--- Excerpt to read ---

VAD Datamodule

VAD Datamodule#

VAD Data Module.

This module provides a PyTorch Lightning DataModule for the VAD dataset. If the dataset is not available locally, it will be downloaded and extracted automatically.

Example

Create a VAD datamodule:

>>> from anomalib.data import VAD
>>> datamodule = VAD(
...     root="./datasets/VAD",
...     category="vad"
... )

Notes

The dataset will be automatically downloaded and converted to the required format when first used. The directory structure after preparation will be:

datasets/
└── VAD/
    └── vad/

License:: VAD dataset is released under the Creative Commons Attribution-NonCommercial-ShareAlike 4.0 International License (CC BY-NC-SA 4.0). https://creativecommons.org/licenses/by-nc-sa/4.0/
Reference:: Aimira Baitieva, David Hurych, Victor Besnier, Olivier Bernard: Supervised Anomaly Detection for Complex Industrial Images; in: The IEEE/CVF Conference on Computer Vision and Pattern Recognition, 2024, pp. 17754-17762, DOI: 10.1109/CVPR52733.2024.01681.

--- Given information ---

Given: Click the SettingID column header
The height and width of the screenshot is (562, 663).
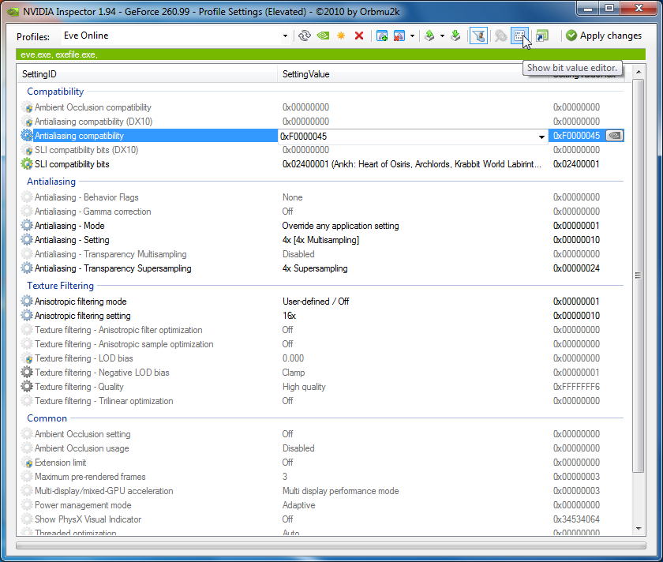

---

• Exercises:
• a. In the VAD datamodule documentation, what license covers the VAD dataset?
• b. Resume the VAD datamodule documentation after its final line.

• The responses:
• a. The Creative Commons Attribution-NonCommercial-ShareAlike 4.0 International License (CC BY-NC-SA 4.0).

• b.
class anomalib.data.datamodules.image.vad.VAD(root='./datasets/VAD', category='vad', train_batch_size=32, eval_batch_size=32, num_workers=8, train_augmentations=None, val_augmentations=None, test_augmentations=None, augmentations=None, test_split_mode=TestSplitMode.FROM_DIR, test_split_ratio=0.2, val_split_mode=ValSplitMode.SAME_AS_TEST, val_split_ratio=0.5, seed=None)#

Bases: AnomalibDataModule

VAD Datamodule.

Parameters:

root (Path | str | None) – Path to the root of the dataset. Defaults to "./datasets/VAD".
category (str) – Category of the VAD dataset. Defaults to "vad".
train_batch_size (int) – Training batch size. Defaults to 32.
eval_batch_size (int) – Test batch size. Defaults to 32.
num_workers (int) – Number of workers. Defaults to 8.
train_augmentations (Transform | None) – Augmentations to apply to the training images Defaults to None.
val_augmentations (Transform | None) – Augmentations to apply to the validation images. Defaults to None.
test_augmentations (Transform | None) – Augmentations to apply to the test images. Defaults to None.
augmentations (Transform | None) – General augmentations to apply if stage-specific augmentations are not provided.
test_split_mode (TestSplitMode | str) – Method to create test set. Defaults to TestSplitMode.FROM_DIR.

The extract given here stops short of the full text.